Water management for golf course turf varies when you consider what soil and turf type is present in each area. At Wakonda Club, my two assistants (Jim and Shawn) and I are constantly monitoring weather patterns, soil types, and turf needs to apply water when needed.
Below you will find some interesting facts on how we create a beautiful golf course, even when mother nature is not cooperating.
- Greens - Our new A1/A4 greens are very heat and moisture tolerant, meaning they hold up exceptionally well in dry/hot weather.
- Tees - Our tees are built on a sand base so they drain really well; therefore, requiring more water than the fairways and greens.
- Fairways - We have a nice stand of Penn Eagle II/Penn Links II bentgrass with some Poa annua mixed in. "Poa" is a shallow rooted plant that cannot withstand high temperatures and no rain.
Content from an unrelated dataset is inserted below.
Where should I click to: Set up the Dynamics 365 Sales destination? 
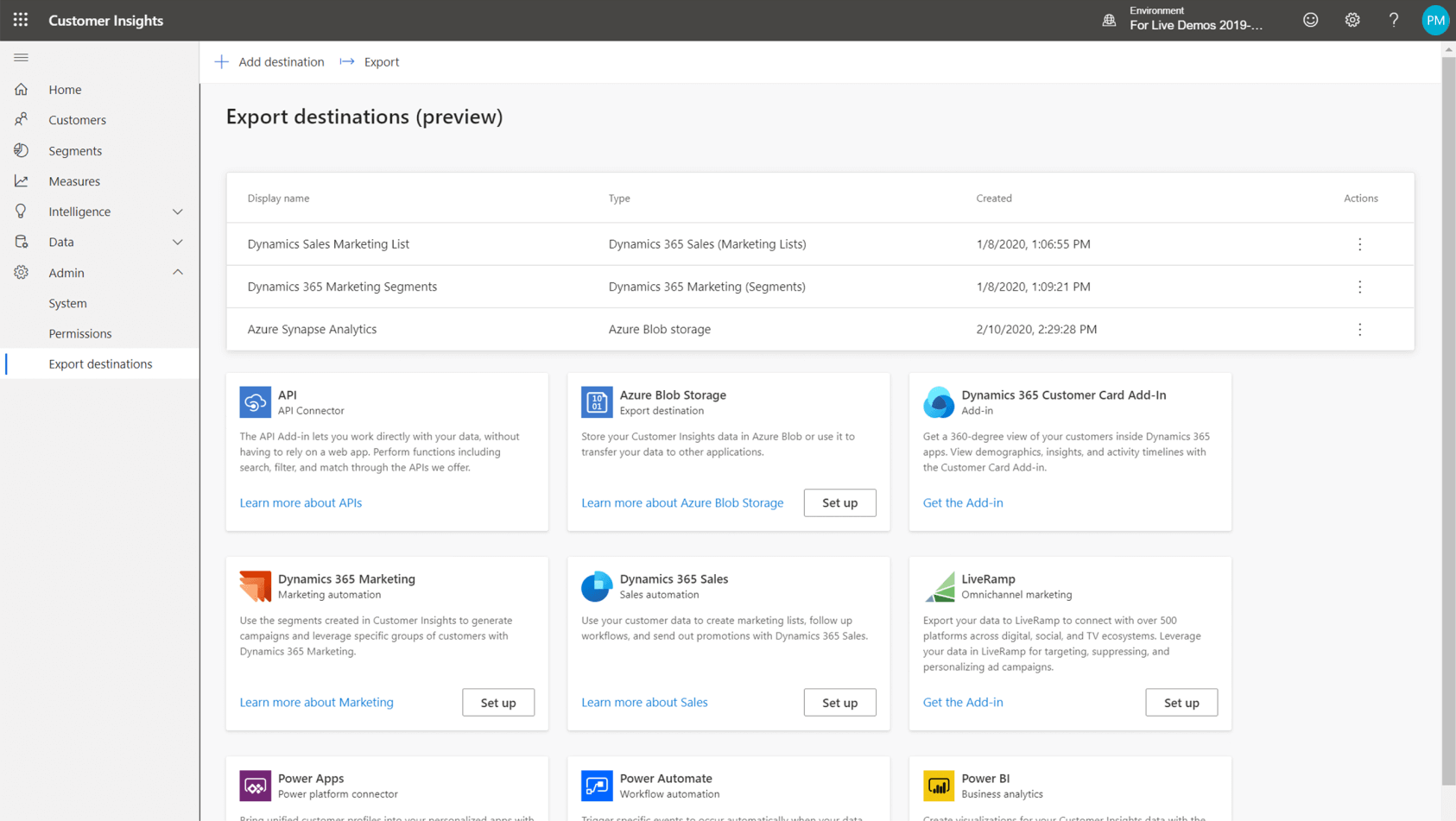tap(839, 702)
So, to keep this plant alive during hot, dry conditions, we water more frequently, resulting in softer fairways at times - especially in the valleys.
- This season we are monitoring turf moisture with the help of the TDR 300 moisture meter - this device gives us a volumetric moisture reading in the soil. We use this data to set up the irrigation system each night.
- The irrigation system is run by a series of computer programs that control over 800 irrigation heads on the golf course. Each head is set to run different, for example, the hills receive more water than the valleys. This system is very sophisticated, but not perfect.
- This year we have implemented the use of soil wetting agents on tees and fairways. This product helps the soil absorb moisture more evenly and has helped us produce better playing conditions.
- To date, we are using 60,000 gallons less water/day compared to last year under similar environmental conditions.